I too tend to make the metal parts of my jigs from aluminum and brass when possible for the same reasons, as well as the fact that of course they're much easier to machine than even soft steel. I also have been successful even using a very hard wood in place of metal in some situations. I use dense wood like persimmon (same family as ebony btw). It is hard, dense and homogeneous, and I have even been able to thread it with standard metal taps so I can screw small metal bolts up to 1/2 inch into it. As long as you have deep enough hole for the bolt threads to bite, and you're not holding up a piano that way, there are many situations where a metal bolt screwed into hard dense wood that has been tapped for it is plenty strong. I've done it many times with good results. Obviously, you have to fit it to the application and use common sense. Also, many of my jigs, even ones that require clamping and holding, don't use any metal at all. I make wooden threaded rod and matching sized nuts and incorporate that to hold my pieces in the jig. This jig pictured here for making small cheese cutting boards is an example. I clamp a roughly bandsawn blank to this jig holding it down with the four wooden rods/nuts, and then run the whole thing past a strait pattern bit on the router table. The result is a perfectly shaped little cutting board that only needs some light finish sanding and some walnut oil. 

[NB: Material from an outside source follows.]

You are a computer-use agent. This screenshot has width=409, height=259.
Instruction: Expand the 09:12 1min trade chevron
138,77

(not trying to highjack the thread... but we were talking about jigs!!)


----------



## dustytools (Apr 27, 2007)

Nice jigs guys!


----------



## woodshop (Apr 27, 2007)

BobL said:


> The central block of Ally has a hole in it and enables this jig to be used in conjunction with another rig called a router pin jig. This enables circles of timber without holes in the centre to be accurately cut. A description of the two jigs is availabe here.

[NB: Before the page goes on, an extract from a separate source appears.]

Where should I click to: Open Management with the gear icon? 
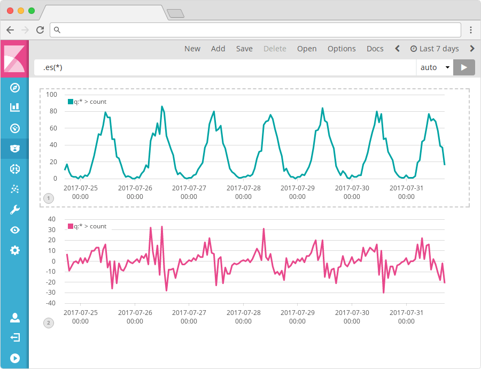point(14,250)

Bobl I really like the way that jig allows you to make small circles without any holes in the wood. I may have to "borrow" that one and incorporate it into my router table. Great idea. Question though... when you get to the end of your circle, doesn't that wooden circle, which is now free, catch on the router bit which would then maybe beat it around till you get everything stopped? I just envision that circle going ballistic next to that spinning router bit once it's free of the surrounding wood. I suppose you could get a few fingers in there to kindof hold it at the very end, but then you don't want to get your fingers too close to that bit.


----------



## BobL (Apr 27, 2007)

woodshop said:


> Bobl I really like the way that jig allows you to make small circles without any holes in the wood. I may have to "borrow" that one and incorporate it into my router table. Great idea. Question though... when you get to the end of your circle, doesn't that wooden circle, which is now free, catch on the router bit which would then maybe beat it around till you get everything stopped?



Hi Woodshop. (Nice jig BTW). I too love threaded rod so let me show you my experimental marking gauge.






RE: End of the circle - router bit beat up:
Well I though that would happen as well but after cutting a dozen or so none have been a problem. The thing is to pre drill a 20% bigger hole on the outside of the circle in which to start and finish the cut and not to try and cut the circle in single pass. So a 3/4" thick piece of hardwood I would do in maybe 3 to 4 passes with the last pass being a "wafer thin" pass - this means the bit is not cutting much and finishing in a slightly larger hole means it does not grab enough to spin the circle.


----------



## martrix (Apr 27, 2007)

woodshop said:


> Great idea. Question though... when you get to the end of your circle, doesn't that wooden circle, which is now free, catch on the router bit which would then maybe beat it around till you get everything stopped? I just envision that circle going ballistic next to that spinning router bit once it's free of the surrounding wood.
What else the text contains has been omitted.